The kid they call ‘Rief’ penned with Chopola (sounds more like a chocolate chip cookie recipe than a reputable NCAA breeding house) because it was baseball school, with a history of churning out pro-level talent.
He remembers playing games before a pin drop quiet crowd of 10 people. He recalls long, brutal bus rides through Florida’s swamplands.
Any time Riefenhauser sees a cheap, rickety motel, memories of his campus-to-campus and minor league journey resurface.
Shortly after committing to Division-I Elon on what appeared to be another stop on his unpredictable college journey, Riefenhauser was drafted.
Riefenhauser’s never let his focus falter.
The goal is day-to-day progress. The top-order commitment is to keeping batters guessing. Riefenhauser’s velocity and movement has rendered him a tough hit.
It’s vastly different than playing on the Florida JUCO circuit, when he heard crickets chirping even while engaged in a 3-2 battle with some hard-raking righty.
The 23-year-old, who has hiked his fastball up to 91-93 MPH range, has an ERA of 1.83 and a WHIP of 0.97. He’s fanned 20, walked eight, yielded 11 hits, and surrendered just four earned runs.
Riefenhauser said thoughts of having a cup of coffee, a cocktail, or a contract in the big leagues have not crossed his mind lately.

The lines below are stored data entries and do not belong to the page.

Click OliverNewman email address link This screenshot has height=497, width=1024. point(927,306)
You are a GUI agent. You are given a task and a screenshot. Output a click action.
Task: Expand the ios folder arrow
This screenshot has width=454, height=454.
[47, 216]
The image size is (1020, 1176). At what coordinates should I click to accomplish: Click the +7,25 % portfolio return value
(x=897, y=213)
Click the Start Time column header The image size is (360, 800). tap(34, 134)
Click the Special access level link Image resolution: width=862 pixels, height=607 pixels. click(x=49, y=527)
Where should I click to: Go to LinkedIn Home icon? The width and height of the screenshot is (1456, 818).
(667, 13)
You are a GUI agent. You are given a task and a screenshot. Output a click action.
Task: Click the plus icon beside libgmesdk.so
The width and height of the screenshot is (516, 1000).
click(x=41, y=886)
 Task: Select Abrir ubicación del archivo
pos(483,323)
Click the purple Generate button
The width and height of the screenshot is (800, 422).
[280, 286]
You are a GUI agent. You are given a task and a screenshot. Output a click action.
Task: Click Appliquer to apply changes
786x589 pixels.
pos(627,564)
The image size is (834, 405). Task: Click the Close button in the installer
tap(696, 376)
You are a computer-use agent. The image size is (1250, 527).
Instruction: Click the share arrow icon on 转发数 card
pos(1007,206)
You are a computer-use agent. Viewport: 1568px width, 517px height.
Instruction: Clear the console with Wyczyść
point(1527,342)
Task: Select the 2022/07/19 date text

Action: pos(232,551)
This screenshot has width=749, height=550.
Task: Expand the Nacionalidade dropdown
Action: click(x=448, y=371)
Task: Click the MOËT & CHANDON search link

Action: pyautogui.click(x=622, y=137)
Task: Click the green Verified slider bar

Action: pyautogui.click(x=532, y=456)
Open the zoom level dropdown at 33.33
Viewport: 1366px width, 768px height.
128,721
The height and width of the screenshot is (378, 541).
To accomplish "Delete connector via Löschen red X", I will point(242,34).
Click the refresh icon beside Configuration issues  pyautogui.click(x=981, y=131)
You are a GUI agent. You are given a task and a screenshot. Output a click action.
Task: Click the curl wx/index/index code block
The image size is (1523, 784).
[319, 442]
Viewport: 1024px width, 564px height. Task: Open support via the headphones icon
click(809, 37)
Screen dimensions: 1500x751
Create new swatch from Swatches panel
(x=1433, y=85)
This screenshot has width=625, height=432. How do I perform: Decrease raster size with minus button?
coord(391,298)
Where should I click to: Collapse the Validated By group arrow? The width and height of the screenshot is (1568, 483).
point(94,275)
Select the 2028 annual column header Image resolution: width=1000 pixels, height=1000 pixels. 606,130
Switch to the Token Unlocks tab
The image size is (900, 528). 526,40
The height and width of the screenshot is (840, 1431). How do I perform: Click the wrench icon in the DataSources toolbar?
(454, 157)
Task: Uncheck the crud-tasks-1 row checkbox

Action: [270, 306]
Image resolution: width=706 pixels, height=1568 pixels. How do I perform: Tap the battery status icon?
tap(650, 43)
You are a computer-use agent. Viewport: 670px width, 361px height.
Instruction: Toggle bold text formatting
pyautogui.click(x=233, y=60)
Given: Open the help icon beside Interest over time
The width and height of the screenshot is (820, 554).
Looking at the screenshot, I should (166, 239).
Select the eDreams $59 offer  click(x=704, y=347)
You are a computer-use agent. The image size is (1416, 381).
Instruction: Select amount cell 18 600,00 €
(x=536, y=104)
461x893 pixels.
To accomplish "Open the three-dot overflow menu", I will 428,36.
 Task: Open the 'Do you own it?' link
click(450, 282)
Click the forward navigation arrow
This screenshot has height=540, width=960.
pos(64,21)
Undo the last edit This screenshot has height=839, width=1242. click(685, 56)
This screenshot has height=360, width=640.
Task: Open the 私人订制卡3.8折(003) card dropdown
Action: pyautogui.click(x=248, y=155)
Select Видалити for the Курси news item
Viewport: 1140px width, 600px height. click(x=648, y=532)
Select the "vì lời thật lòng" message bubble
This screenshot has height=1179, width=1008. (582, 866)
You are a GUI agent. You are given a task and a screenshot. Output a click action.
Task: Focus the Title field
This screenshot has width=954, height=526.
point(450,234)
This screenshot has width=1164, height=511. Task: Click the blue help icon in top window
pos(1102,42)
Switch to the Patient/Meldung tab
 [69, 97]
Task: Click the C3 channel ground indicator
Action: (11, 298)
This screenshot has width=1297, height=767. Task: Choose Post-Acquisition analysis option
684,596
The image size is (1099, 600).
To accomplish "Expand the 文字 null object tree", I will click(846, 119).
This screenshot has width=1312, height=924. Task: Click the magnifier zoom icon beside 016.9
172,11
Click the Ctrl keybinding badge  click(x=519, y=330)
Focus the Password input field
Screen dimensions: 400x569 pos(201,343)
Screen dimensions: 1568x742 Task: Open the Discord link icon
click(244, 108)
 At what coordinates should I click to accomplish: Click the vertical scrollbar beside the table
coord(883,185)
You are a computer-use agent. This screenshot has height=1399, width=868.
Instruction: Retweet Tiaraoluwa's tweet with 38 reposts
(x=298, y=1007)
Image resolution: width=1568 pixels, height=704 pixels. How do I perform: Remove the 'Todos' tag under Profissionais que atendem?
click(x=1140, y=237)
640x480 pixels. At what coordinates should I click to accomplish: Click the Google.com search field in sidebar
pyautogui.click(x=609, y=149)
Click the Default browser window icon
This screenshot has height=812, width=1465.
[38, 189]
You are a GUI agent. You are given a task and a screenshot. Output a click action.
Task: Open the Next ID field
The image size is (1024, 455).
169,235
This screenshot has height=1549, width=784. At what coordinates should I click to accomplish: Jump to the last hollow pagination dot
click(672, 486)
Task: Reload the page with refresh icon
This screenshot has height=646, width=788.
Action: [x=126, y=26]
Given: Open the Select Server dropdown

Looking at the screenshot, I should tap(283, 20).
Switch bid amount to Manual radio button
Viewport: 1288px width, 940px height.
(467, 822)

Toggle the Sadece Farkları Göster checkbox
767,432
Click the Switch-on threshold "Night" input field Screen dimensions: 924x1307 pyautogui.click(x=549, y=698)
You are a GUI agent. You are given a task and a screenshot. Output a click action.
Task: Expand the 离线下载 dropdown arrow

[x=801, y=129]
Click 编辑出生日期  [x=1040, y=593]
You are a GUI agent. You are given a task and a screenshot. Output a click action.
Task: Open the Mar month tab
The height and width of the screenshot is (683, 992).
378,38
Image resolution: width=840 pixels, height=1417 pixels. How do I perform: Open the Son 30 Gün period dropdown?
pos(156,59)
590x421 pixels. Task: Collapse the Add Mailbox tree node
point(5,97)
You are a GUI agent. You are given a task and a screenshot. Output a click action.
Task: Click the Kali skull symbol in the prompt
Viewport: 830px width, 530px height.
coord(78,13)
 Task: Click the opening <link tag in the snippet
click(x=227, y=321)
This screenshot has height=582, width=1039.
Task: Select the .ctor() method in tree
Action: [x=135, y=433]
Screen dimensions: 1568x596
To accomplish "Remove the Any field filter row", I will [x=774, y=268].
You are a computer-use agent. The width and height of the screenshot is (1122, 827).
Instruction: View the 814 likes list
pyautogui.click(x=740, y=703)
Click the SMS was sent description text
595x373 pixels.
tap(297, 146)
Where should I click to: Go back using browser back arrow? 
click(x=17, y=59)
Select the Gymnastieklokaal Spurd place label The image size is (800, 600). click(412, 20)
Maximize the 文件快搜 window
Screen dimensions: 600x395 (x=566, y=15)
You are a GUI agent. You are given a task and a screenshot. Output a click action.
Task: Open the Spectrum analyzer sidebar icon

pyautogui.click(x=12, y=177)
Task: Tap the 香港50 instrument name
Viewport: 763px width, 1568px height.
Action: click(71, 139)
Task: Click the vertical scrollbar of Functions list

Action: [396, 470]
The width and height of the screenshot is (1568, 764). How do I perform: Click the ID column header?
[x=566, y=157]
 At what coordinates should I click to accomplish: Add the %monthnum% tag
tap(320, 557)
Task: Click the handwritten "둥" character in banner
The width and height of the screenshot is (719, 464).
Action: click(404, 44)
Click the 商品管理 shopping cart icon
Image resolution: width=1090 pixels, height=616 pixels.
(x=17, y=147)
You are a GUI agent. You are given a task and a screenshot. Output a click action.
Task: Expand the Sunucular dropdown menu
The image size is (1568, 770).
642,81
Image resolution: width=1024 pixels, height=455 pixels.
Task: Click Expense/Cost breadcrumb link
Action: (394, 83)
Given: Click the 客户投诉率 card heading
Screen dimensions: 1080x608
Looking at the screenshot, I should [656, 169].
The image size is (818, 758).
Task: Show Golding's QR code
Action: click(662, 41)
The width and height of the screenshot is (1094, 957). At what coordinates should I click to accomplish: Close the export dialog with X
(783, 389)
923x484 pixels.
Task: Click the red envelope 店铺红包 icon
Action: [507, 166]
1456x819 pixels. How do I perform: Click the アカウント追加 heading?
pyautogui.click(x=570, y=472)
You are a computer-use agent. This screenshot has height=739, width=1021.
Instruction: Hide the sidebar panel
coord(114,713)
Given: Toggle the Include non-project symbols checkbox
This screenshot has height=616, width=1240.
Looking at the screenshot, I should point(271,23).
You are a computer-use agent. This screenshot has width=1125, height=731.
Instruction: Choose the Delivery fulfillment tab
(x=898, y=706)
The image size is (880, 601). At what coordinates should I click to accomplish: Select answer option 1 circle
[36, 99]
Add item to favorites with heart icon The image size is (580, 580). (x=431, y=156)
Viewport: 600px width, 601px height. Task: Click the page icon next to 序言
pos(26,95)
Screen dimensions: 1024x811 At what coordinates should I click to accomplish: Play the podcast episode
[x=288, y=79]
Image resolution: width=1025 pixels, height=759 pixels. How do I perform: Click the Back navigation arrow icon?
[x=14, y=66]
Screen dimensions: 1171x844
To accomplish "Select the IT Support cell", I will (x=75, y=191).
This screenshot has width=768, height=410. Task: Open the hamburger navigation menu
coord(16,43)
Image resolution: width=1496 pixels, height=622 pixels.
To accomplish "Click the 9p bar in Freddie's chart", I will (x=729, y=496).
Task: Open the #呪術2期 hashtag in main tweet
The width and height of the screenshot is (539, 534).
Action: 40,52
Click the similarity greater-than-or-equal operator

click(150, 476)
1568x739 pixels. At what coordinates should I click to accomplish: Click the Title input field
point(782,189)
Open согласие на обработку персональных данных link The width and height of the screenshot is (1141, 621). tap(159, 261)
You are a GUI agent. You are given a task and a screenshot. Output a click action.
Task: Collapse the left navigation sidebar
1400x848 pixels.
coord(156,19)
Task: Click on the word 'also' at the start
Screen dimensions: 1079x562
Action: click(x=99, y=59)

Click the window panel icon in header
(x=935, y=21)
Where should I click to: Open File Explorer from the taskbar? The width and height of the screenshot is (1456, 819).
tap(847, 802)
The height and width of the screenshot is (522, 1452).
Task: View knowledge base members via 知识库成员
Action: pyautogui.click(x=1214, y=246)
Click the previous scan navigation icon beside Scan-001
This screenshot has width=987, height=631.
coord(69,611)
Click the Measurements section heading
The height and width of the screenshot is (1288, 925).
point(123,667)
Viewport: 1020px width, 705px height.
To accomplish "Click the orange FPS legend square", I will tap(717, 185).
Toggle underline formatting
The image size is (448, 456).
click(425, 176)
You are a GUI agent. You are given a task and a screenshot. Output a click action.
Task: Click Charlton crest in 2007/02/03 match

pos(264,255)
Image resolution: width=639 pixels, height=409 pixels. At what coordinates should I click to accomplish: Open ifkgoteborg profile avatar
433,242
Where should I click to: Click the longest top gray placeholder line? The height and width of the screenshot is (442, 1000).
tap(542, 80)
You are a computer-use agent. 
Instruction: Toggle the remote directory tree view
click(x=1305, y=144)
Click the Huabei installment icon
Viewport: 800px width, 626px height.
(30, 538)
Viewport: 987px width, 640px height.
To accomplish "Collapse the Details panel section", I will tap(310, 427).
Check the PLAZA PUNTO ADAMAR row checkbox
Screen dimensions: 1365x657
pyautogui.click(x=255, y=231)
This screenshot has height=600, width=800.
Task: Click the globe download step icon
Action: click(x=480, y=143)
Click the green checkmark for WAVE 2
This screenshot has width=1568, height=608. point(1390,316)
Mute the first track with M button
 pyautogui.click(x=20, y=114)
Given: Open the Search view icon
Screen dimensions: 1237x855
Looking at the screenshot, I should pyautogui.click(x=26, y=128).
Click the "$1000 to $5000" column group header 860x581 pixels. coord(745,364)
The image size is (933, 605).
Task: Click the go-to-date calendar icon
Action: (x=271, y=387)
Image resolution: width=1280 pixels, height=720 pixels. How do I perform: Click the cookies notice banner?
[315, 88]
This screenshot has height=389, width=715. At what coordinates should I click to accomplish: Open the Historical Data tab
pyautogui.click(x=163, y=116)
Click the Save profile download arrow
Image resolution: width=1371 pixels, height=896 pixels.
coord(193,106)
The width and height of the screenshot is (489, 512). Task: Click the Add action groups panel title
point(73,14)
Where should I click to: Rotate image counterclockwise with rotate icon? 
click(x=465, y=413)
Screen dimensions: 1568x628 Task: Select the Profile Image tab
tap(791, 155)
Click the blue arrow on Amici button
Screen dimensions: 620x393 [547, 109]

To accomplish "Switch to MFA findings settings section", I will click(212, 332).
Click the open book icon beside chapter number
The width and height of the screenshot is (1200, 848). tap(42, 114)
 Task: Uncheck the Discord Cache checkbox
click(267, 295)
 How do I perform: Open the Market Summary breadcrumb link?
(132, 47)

“You only worry about the things you can control and change. The things that you can’t control, you can’t get tangled up thinking about them.”
“It’s a constant grind after the All-Star break,” Riefenhauser said. “That’s the beauty of it.”
Riefenhauser has taken workaday steps to sharpen up his command and utilize his breaking ball more. He’s managed to mesh in a changeup as well.